§ What is being asked:
Would you print, word for word, only the lines running from the line with "This screenshot has height=367, width=1568." to the last line of the entries, without the pictures?
-.-.-
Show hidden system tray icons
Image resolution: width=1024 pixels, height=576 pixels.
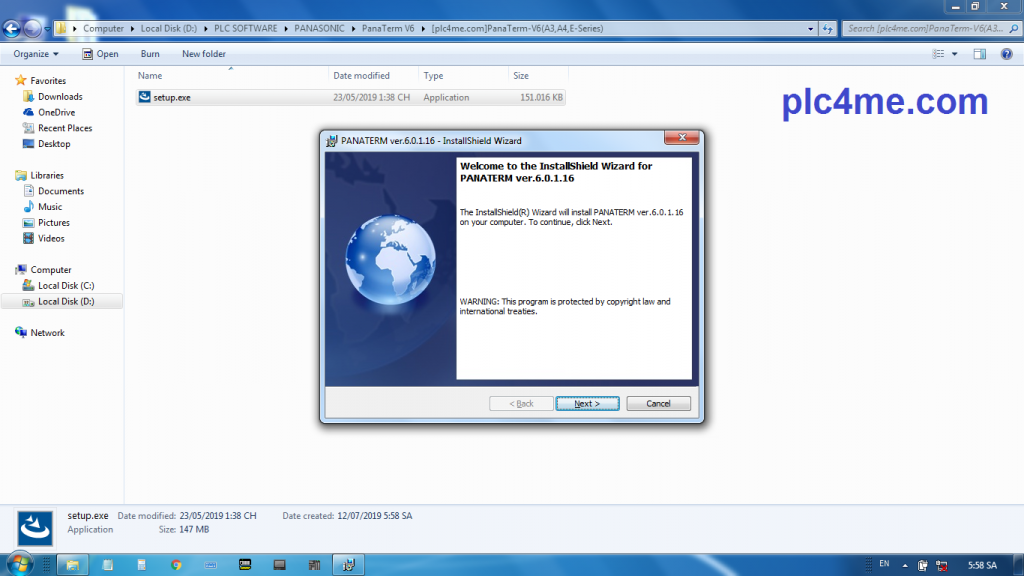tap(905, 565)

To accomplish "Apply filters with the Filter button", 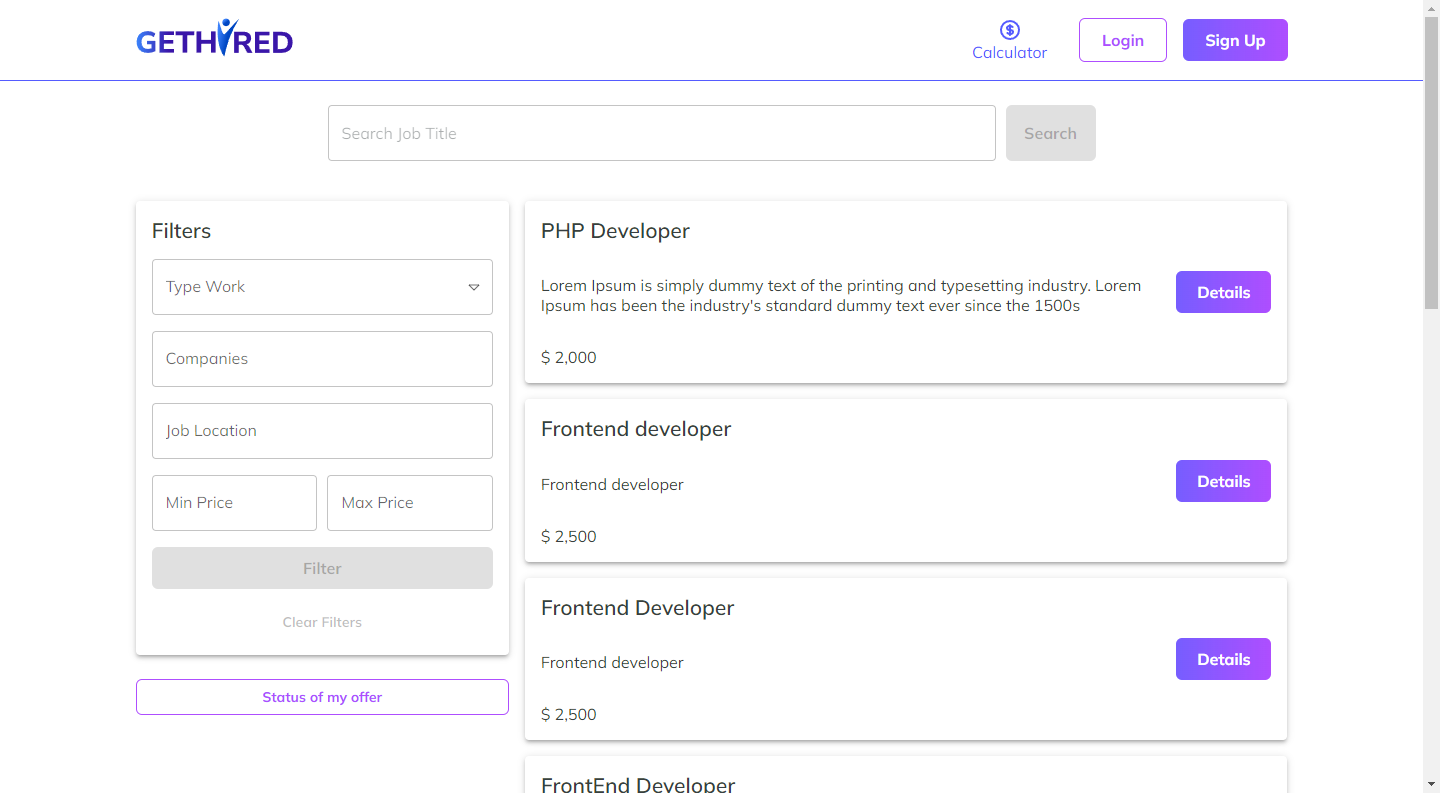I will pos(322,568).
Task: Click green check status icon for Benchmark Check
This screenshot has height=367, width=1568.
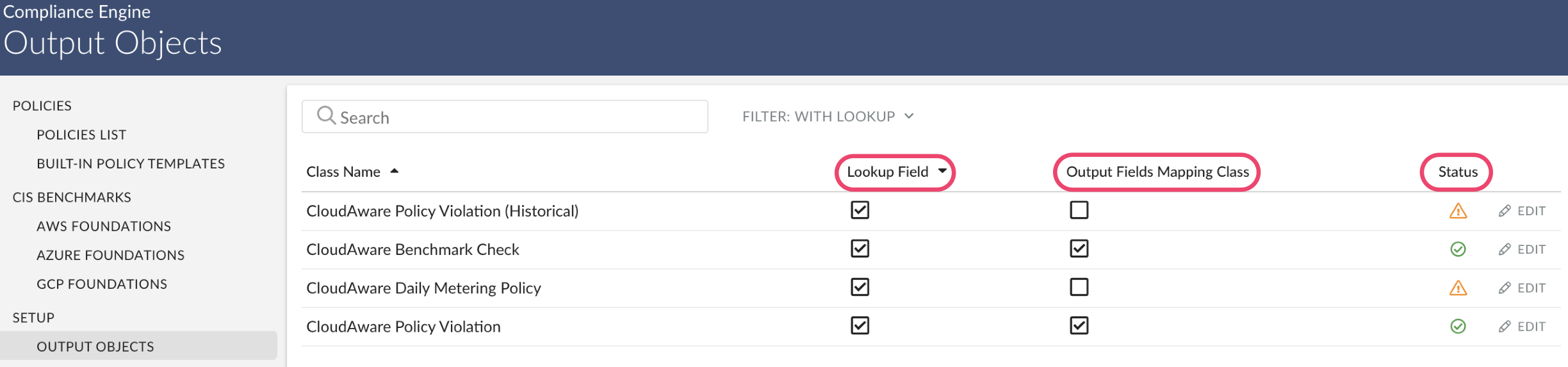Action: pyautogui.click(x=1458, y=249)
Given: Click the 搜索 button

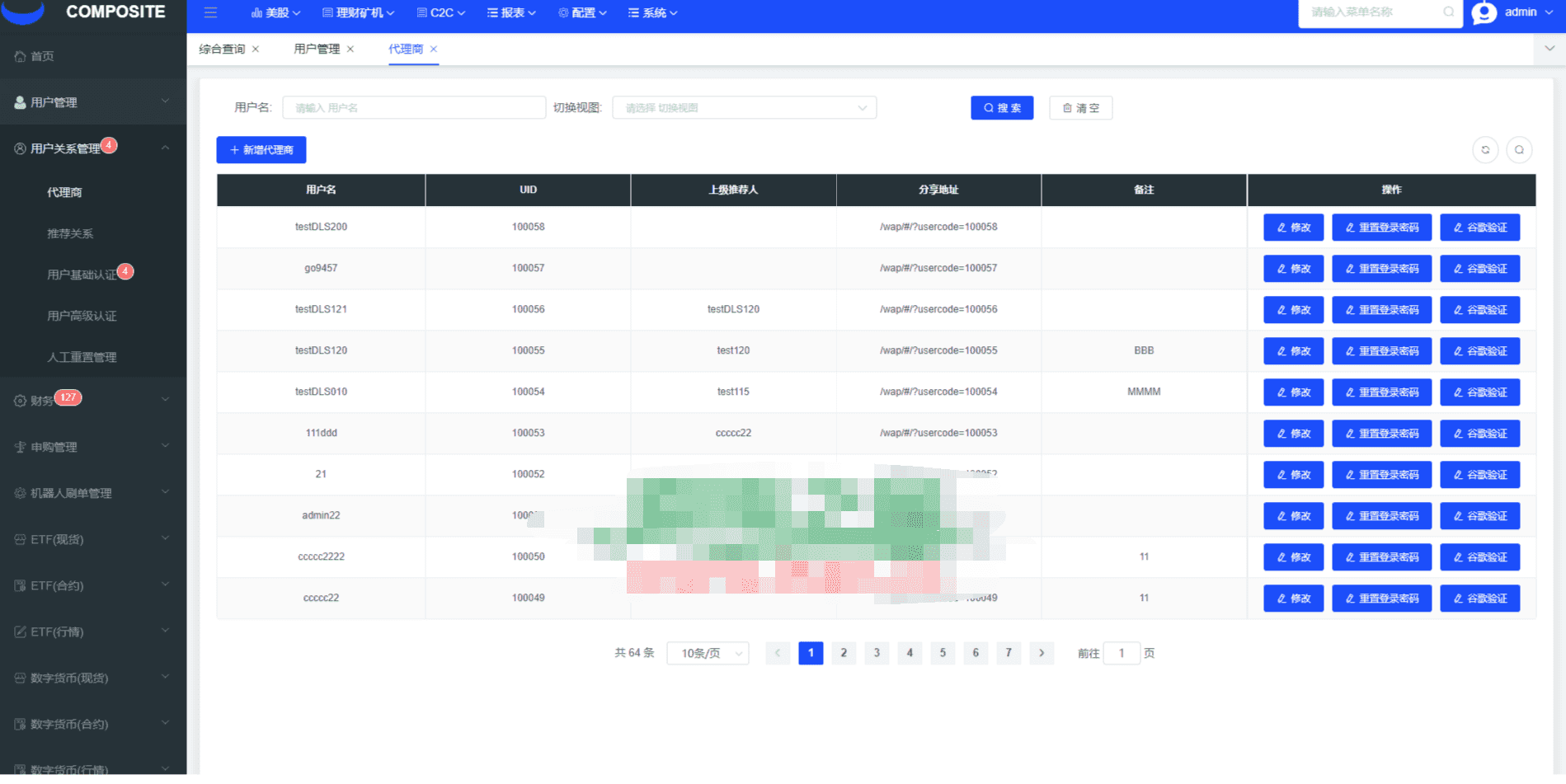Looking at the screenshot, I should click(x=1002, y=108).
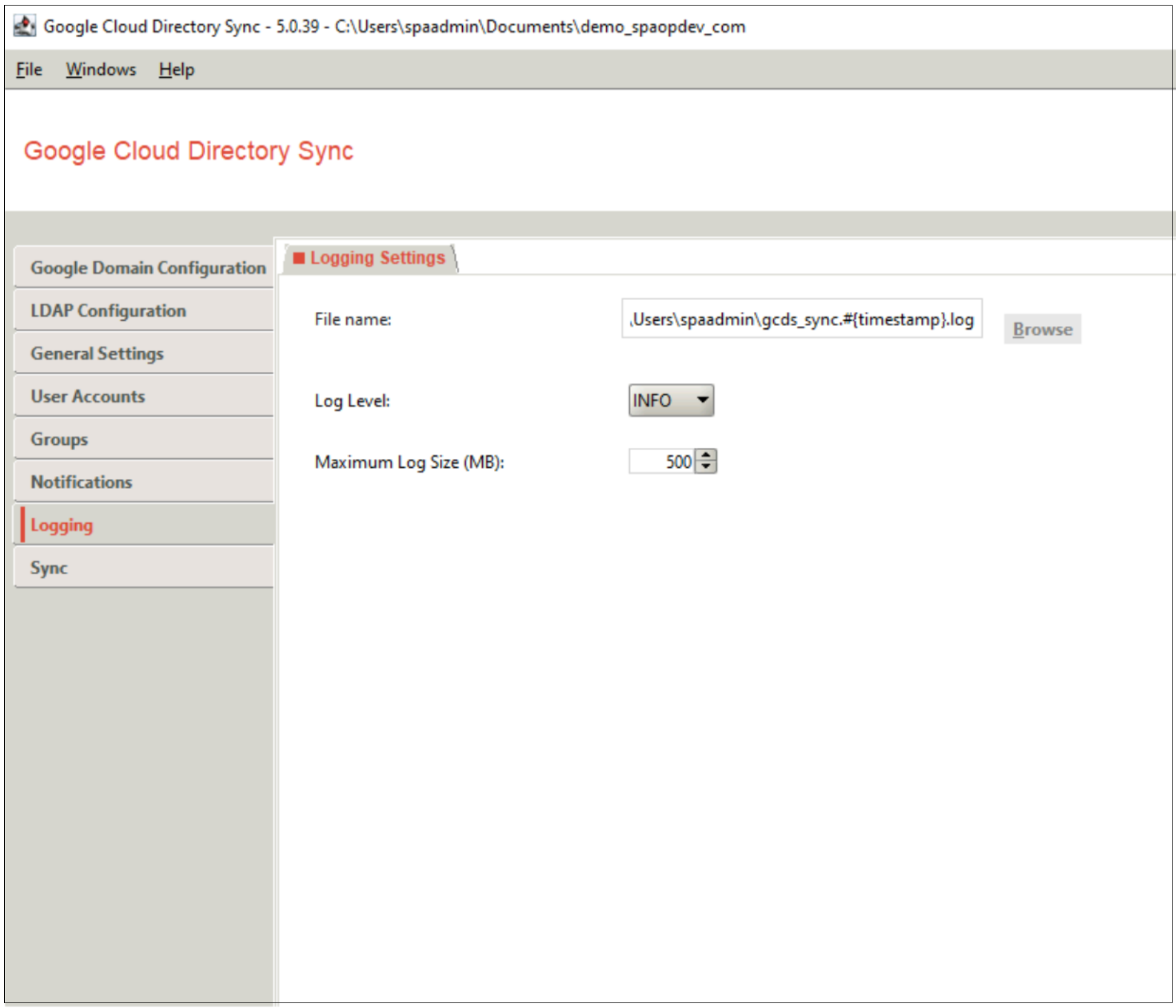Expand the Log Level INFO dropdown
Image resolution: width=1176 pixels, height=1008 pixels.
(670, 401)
-.-.-
§ Result for this exercise:
This screenshot has height=367, width=1568.
Action: pyautogui.click(x=1458, y=249)
Given: Click the 搜索 button

Looking at the screenshot, I should click(x=1002, y=108).
Expand the Log Level INFO dropdown
Image resolution: width=1176 pixels, height=1008 pixels.
(670, 401)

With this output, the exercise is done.